***** EXCERPT PROVIDED *****

Roberts said Heredia has manipulated the system to avoid accountability.
In 2019, Heredia walked out of a courtroom after reaching a plea deal as the prosecutor’s case against him collapsed. A judge ruled that defense attorneys should have been informed that the victim in the case — officer Stewart — was dating an officer at the time who also testified in the trial.
Heredia agreed to probation and a suspended sentence, which means a judge could impose the sentence if he got into trouble again. Messer did so this month, reminding Heredia that she advised him two years ago to turn his life around.
Once charged with the Granite Pathways crimes, Heredia destroyed a videotape of the encounters, which he was convicted of, as well as witness tampering.
Prosecutors said he made a mockery of the justice system by trying to claim mental incompetency during a trial and even writing a love letter to Messer, expecting it would disrupt the trial.
“You have some intelligence: you can read, you can be articulate,” Messer said, “but you have not used that to advance your interests or the interests of society.”
For his part, Heredia, 27, said “false ages were given to” him and his co-defendant; had he known the girls’ ages, no crime would have taken place, he said.
He said he’s been deprived of his reasoning abilities, inmates have jumped him at the Valley Street jail and he’s been mistreated by corrections officers.

*****

# WRITTEN PROBLEM
According to the court report, why did the prosecutor's case against Heredia fall apart in 2019? Rely on the court report alone.

***** STORED DATA *****

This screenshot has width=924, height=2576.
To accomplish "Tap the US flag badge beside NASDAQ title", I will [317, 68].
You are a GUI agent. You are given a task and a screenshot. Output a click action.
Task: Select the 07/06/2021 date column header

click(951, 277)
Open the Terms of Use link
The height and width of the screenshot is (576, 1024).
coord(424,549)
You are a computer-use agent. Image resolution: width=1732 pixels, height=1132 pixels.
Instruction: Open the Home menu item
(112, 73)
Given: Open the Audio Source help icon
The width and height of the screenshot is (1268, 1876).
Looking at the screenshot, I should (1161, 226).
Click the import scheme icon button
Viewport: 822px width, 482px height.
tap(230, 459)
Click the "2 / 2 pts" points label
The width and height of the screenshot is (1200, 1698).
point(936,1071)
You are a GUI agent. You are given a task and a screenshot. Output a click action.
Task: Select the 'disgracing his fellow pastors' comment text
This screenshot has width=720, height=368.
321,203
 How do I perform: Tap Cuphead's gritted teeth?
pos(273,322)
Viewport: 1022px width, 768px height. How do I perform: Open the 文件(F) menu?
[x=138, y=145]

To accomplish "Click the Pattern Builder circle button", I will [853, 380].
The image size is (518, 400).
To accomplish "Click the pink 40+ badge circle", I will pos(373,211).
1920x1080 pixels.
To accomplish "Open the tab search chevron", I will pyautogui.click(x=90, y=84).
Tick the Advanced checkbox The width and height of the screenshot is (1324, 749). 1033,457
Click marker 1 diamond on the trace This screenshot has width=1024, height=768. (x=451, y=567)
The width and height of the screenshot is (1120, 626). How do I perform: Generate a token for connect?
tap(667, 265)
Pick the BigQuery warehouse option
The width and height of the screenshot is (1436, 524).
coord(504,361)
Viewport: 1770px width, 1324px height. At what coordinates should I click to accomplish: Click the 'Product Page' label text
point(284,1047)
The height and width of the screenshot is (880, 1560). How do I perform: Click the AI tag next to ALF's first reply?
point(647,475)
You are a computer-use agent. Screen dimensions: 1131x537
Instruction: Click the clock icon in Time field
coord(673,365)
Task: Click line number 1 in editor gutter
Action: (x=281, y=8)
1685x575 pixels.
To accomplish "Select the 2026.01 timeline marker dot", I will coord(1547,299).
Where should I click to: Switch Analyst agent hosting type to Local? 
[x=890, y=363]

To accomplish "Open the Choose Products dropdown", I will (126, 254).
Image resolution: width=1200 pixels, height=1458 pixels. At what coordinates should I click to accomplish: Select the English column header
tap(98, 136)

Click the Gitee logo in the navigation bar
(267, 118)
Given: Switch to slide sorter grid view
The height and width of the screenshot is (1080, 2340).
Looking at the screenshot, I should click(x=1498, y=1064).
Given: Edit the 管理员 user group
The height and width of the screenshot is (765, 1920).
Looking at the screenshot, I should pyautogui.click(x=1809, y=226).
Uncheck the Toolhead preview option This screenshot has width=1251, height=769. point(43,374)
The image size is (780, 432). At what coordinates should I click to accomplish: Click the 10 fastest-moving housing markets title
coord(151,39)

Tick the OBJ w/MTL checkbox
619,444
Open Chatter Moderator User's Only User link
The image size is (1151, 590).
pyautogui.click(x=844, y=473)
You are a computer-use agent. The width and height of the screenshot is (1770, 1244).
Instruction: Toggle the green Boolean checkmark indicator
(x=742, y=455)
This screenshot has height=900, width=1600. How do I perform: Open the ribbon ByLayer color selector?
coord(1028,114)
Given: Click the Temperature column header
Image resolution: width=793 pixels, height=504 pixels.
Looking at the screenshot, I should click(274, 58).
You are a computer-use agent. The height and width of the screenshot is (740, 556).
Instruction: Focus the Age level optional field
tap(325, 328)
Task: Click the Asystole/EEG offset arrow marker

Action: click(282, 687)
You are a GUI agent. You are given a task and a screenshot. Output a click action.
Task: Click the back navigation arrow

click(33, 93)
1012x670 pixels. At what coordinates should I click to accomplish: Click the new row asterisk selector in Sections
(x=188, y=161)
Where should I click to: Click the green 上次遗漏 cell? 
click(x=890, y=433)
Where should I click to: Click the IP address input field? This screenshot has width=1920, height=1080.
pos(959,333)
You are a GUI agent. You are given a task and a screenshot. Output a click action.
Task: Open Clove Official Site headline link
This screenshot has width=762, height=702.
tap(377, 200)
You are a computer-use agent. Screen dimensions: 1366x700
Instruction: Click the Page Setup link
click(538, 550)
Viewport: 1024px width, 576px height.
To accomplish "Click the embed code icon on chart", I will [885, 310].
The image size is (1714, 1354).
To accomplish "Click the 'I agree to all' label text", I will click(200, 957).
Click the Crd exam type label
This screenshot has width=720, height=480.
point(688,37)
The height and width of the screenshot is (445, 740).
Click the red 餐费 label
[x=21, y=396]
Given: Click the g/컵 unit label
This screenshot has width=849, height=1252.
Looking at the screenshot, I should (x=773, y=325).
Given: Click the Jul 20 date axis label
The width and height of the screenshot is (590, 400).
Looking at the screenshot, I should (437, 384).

*****

# SOLUTION TO THE PROBLEM
A judge ruled that defense attorneys should have been told that the victim, officer Stewart, was dating an officer who also testified in the trial.